### EXTRACT
*-*-*

Pareto-smoothed probability integral transform

Compute PIT values using the empirical CDF, then refine values in the tails by fitting a generalized Pareto distribution (GPD) to the tail draws. This gives smoother, more accurate PIT values in the tails where the ECDF is coarse, and avoids PIT values of 0 and 1. Due to use of generalized Pareto distribution CDF in tails, the PIT values are not anymore rank based and continuous uniformity test is appropriate.

Usage

pareto_pit(x, y, ...)

# Default S3 method
pareto_pit(x, y, weights = NULL, log = FALSE, ndraws_tail = NULL, ...)

# S3 method for class 'draws_matrix'
pareto_pit(x, y, weights = NULL, log = FALSE, ndraws_tail = NULL, ...)

# S3 method for class 'rvar'
pareto_pit(x, y, weights = NULL, log = FALSE, ndraws_tail = NULL, ...)

Arguments

x: (draws) A draws_matrix object or one coercible to a draws_matrix object, or an rvar object.
y: (observations) A 1D vector, or an array of dim(x), if x is rvar. Each element of y corresponds to a variable in x.
...: Arguments passed to individual methods (if applicable).
weights: A matrix of weights for each draw and variable. weights should have one column per variable in x, and ndraws(x) rows.
log: (logical) Are the weights passed already on the log scale? The default is FALSE, that is, expecting weights to be on the standard (non-log) scale.
ndraws_tail: (integer) Number of tail draws to use for GPD fitting. If NULL (the default), computed using ps_tail_length().

Value

A numeric vector of length length(y) containing the PIT values, or an array of shape dim(y), if x is an rvar.

Details

The function first computes raw PIT values identically to pit() (including support for weighted draws). It then fits a GPD to both tails of the draws (using the same approach as pareto_smooth()) and replaces PIT values for observations falling in the tail regions:

For a right-tail observation $y_i > c_R$ (where $c_R$ is the right-tail cutoff):

$$PIT(y_i) = 1 - p_{tail}(1 - F_{GPD}(y_i; c_R, \sigma_R, k_R))$$

For a left-tail observation $y_i < c_L$:

$$PIT(y_i) = p_{tail}(1 - F_{GPD}(-y_i; -c_L, \sigma_L, k_L))$$

where $p_{tail}$ is the proportion of (weighted) mass in the tail.

When (log-)weights in weights are provided, they are used for the raw PIT computation (as in pit()) and for GPD fit.

Examples

x <- example_draws()
y <- rnorm(nvariables(x), 5, 5)
pareto_pit(x, y)
#>        mu       tau  theta[1]  theta[2]  theta[3]  theta[4]  theta[5]  theta[6] 
#> 0.1117828 0.1575000 0.3200000 0.9680722 0.8300000 0.8707061 0.5875000 0.1074550 
#>  theta[7]  theta[8] 
#> 0.7025000 0.4475000

*-*-*

### TASK REQUIREMENTS
Reproduce verbatim the passage of the pareto_pit reference page from "The function first" to "in the tail.".

Entries for locating text and elements

*-*-*

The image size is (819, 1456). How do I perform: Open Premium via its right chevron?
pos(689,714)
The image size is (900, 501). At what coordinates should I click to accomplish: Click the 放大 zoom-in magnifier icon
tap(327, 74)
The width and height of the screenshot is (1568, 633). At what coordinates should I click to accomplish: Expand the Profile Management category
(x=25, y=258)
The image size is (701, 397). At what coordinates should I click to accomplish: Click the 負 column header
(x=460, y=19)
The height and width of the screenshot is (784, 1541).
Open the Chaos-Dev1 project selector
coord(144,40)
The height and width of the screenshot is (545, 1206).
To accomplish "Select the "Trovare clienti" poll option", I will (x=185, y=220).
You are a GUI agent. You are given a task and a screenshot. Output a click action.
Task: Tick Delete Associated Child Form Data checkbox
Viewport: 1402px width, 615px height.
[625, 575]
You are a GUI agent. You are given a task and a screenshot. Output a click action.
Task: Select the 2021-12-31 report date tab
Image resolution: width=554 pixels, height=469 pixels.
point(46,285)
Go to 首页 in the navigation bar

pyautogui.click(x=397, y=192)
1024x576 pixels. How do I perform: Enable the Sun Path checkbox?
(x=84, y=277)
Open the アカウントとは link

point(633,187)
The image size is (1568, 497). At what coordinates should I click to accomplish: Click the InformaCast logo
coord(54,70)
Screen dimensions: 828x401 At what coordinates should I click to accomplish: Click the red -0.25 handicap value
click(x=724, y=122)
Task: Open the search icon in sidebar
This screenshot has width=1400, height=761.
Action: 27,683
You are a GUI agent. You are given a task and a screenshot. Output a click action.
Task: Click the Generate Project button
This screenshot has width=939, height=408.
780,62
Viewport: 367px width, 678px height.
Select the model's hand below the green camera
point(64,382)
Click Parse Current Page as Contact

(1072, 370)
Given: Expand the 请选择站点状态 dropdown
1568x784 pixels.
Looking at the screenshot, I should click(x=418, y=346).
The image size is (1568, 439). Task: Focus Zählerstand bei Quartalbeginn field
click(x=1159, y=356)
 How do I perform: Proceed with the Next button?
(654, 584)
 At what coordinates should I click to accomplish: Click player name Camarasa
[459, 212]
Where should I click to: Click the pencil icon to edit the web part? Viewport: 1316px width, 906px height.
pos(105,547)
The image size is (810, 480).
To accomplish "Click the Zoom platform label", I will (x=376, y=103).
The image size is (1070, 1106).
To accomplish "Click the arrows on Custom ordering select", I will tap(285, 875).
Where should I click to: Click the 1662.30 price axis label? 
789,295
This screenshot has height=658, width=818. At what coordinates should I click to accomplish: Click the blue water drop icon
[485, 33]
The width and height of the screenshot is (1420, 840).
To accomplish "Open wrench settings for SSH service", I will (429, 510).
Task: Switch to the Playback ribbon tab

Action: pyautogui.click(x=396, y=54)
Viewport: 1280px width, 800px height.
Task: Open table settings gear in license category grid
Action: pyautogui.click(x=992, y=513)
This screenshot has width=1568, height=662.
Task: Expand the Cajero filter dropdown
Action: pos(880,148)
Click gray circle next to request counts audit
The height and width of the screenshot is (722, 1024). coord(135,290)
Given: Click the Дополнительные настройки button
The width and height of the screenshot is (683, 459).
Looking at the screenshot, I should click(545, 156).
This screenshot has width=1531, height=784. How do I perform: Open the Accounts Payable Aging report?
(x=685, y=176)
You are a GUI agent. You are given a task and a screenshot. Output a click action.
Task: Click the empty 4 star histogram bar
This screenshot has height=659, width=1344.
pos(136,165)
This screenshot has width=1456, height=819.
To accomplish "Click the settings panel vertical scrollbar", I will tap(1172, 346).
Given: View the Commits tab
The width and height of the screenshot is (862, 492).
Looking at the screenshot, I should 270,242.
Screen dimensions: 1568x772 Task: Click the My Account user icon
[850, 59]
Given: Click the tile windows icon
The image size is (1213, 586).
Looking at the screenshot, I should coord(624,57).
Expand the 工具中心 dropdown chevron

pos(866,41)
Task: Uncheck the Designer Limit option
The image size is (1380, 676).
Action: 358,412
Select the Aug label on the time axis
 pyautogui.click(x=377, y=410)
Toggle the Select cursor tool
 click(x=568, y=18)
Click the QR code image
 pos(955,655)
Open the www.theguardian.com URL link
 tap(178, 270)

*-*-*

### RIGHT ANSWER
The function first computes raw PIT values identically to pit() (including support for weighted draws). It then fits a GPD to both tails of the draws (using the same approach as pareto_smooth()) and replaces PIT values for observations falling in the tail regions:

For a right-tail observation $y_i > c_R$ (where $c_R$ is the right-tail cutoff):

$$PIT(y_i) = 1 - p_{tail}(1 - F_{GPD}(y_i; c_R, \sigma_R, k_R))$$

For a left-tail observation $y_i < c_L$:

$$PIT(y_i) = p_{tail}(1 - F_{GPD}(-y_i; -c_L, \sigma_L, k_L))$$

where $p_{tail}$ is the proportion of (weighted) mass in the tail.